The vest isn’t 100% against heat. –A duck that runs a store for some reason, Milon’s Secret Castle

The president has been kidnapped by ninjas. Are you a bad enough dude to rescue the president? — The head of the Secret Service, Bad Dudes

Fight, MegaMan! For Everlasting Peace! — Narrator, Mega Man
[Update from Fort Lesley J. McNair: Pugnate, MagnumHominem! Per pacem semper durando!]

*Extra extra credit for translations that preserve the bad grammar of the original.

Comments on this entry are closed.

  • the foppish baker

    Sadly, I don’t know enough *Latin* to be more specific, but the Japanese imperative is different enough that it shouldn’t be confused. Unless they’re using the polite imperative-like form, which is the same as when using two verbs together in a “VERB and then…” sort of construction. (I don’t think this makes lots of sense…)

  • Logan

    oculi calvae arcanum habet

  • Eaquae Legit

    In the 6+ years I have used this screen name, you are the first and only person to get it right off the bat. It’s kind of a relief, really.

    Did you know there are people translating old Nintendo games into Latin in their entirety? A friend of mine who knows both Latin and coding has been at it for a year or two. I believe he’s finished one mod that lets you play a game all in Latin.

  • Eaquae Legit

    Heu, autocarrum movere inceperunt.

  • J. McNair

    Actually, I rather like Eaquae Legit’s more literal translation. The imperative forms are immediate and much livelier than the official. Only the last line comes out awkwardly (like bad Engrish) and needed Nintendo ‘s SEVERE poetic license. Like you, I blame the Japanese -> Latin -> English process.

    Oh, and here’s a terrible attempt at the last one from Megaman:

    “Pugnate, MagnumHominem! Per pacem semper durando!”

  • My medieval masters has renaissance bits…

    My Latin is terrible, I must admit, so I couldn’t add the translation I would love to have seen – I Garland, will knock you all down! The closest I could come (with no real help from online translators) was – Ego Garland, mos infligo vos totus but I can’t get “down” into it.

  • Nathaniel Tapley

    Um, I really hate to be this pedantic (no, I don’t), but, unless Megaman is plural , the imperative is ‘Pugna’. And does the imperative take the accusative? (It’s 13 years since I last did any Latin, so I actually can’t remember…Isn’t it the vocative?)

    I’d go with “Oppugna, MagneVir!” but then, I’d probably be quite wrong, too…

  • Got Medieval

    I assumed that J.McNair was addressing MegaMan politely.

    The larger question brought up by Mr. Tapley is important, though. Which is the better translation of MegaMan: MagnumHominem, or MagneVir? Though perhaps, given the Engrish nature of the assignment, the question should instead be, which translation is more delightfully weird?

  • J. McNair

    A million years later, I’ll answer to this. Why? To prove that I thought WAY too much about it.

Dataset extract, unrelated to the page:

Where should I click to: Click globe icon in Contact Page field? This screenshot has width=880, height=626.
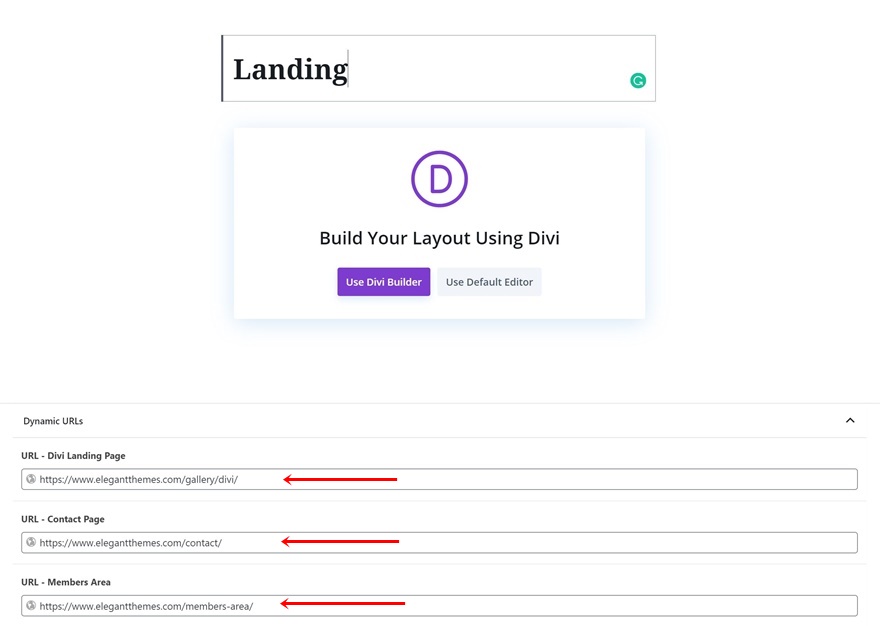[x=31, y=542]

    “MagneVir” is more correct, but rolls off the tongue MUCH too easily. “MagnumHominem” is a whole mess of awkward syllables. Also according to the story, Megaman is really more boy than man. A boy… robot… cyborg… thing, so hominem seemed “more betterest”.

    Now, I give on Pugnate. My Latin is rusty as well, so from memory it seemed the correct imperative and I just assumed it could take an accusative. But I shall cover my booty by saying an excess of formality is a hallmark of Japanese. So…there.

  • leonardo boiko

    I for one can’t think of anything re: Japanese imperatives.  The J. imperative is quite rude and its usage very circumscribed.  There are some softer pleading forms, but they’d still only translate to “[please] listen [about] the fame of that person” at best.

    There’s something much more common in the volitional/exhortative mood (for desire or invitation), which is (sorta) morphologically related to the imperative.  But that still wouldn’t fit the English text (it would be “Let’s hear legends” or “I’d like to hear legends”).